The Guardian reports that the tapes have the original live recordings from Marley's concerts in London and Paris between 1974 and 1978, including songs like "No Woman No Cry," "Jammin," "Exodus" and "I Shot The Sheriff." The concerts were recorded live on a mobile 24-track studio vehicle that the Rolling Stones loaned to Marley; it was the only vehicle of its kind in the UK at the time.

Of the 13 reel-to-reel analog tapes, 10 were fully restored after more than a year and £25,000 - or about $31,215.00 - worth of repairs and audio techniques. Two of the tapes were blank, and one was damaged beyond repair.

The tapes were discovered in the rundown Kensai Rise hotel in north London, where Bob Marley and the Wailers would stay while touring Europe in the 1970s.

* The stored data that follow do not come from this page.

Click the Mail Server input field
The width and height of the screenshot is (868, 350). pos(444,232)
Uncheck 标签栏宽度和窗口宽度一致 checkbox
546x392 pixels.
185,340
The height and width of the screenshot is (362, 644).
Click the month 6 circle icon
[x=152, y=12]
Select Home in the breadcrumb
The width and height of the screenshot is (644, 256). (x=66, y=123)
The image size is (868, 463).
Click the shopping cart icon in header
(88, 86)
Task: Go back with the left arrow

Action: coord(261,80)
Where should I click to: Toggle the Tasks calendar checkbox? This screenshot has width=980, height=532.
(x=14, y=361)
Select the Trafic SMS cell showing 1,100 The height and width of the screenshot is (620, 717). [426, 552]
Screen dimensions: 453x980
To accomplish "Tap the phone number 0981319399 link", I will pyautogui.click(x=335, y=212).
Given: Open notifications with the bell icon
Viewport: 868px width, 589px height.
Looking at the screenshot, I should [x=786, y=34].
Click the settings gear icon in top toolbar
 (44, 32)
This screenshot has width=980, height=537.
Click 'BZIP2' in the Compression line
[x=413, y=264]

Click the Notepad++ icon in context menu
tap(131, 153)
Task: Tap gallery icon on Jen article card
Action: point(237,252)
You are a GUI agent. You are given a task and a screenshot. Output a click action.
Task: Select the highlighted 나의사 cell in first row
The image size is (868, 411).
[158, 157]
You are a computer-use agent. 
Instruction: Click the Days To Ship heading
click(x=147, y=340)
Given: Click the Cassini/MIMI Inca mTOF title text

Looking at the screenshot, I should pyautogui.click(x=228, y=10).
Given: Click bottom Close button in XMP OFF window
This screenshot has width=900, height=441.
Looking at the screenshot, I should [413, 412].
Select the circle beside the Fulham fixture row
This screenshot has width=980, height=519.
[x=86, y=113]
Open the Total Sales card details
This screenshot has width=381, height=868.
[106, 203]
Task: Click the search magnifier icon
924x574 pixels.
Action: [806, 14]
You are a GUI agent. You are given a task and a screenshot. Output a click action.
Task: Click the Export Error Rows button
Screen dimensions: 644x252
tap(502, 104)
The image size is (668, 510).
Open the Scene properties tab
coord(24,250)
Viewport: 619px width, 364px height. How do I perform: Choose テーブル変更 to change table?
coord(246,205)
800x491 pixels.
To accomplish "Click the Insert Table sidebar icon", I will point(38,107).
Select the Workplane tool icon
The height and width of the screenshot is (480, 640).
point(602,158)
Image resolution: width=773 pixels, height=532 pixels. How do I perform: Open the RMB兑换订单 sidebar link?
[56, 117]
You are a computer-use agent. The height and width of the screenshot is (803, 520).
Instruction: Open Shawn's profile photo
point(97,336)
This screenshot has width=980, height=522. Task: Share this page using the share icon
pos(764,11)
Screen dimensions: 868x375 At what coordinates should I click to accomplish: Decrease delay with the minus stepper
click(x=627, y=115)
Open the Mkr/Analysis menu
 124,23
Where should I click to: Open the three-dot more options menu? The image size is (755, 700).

Joe Gatt, a Marley fan and London businessman, said a friend gave them to him after finding them while doing a building refuse clearance.

Gatt gave them to business partner and jazz singer Louis Hoover, who then gave them to sound technician specialist Martin Nichols. Nichols said that he "spent hours on hours, inch by inch, painstakingly cleaning all the gunge off until they were ready for a process called 'baking,' to allow them to be played safely."

After the tapes were restored, Hoover said, hearing them "made the hair on the back of our necks stand up and genuine shivers ran up our spines with joy."

“The experience was comparable to, say, finding Van Gogh’s easel, paint pallet and paints in an old room somewhere, then Vincent emerges through a secret door to paint 26 of his finest masterpieces … purely for us,” he said.

The Guardian's story doesn't say whether the recordings will be released for purchase.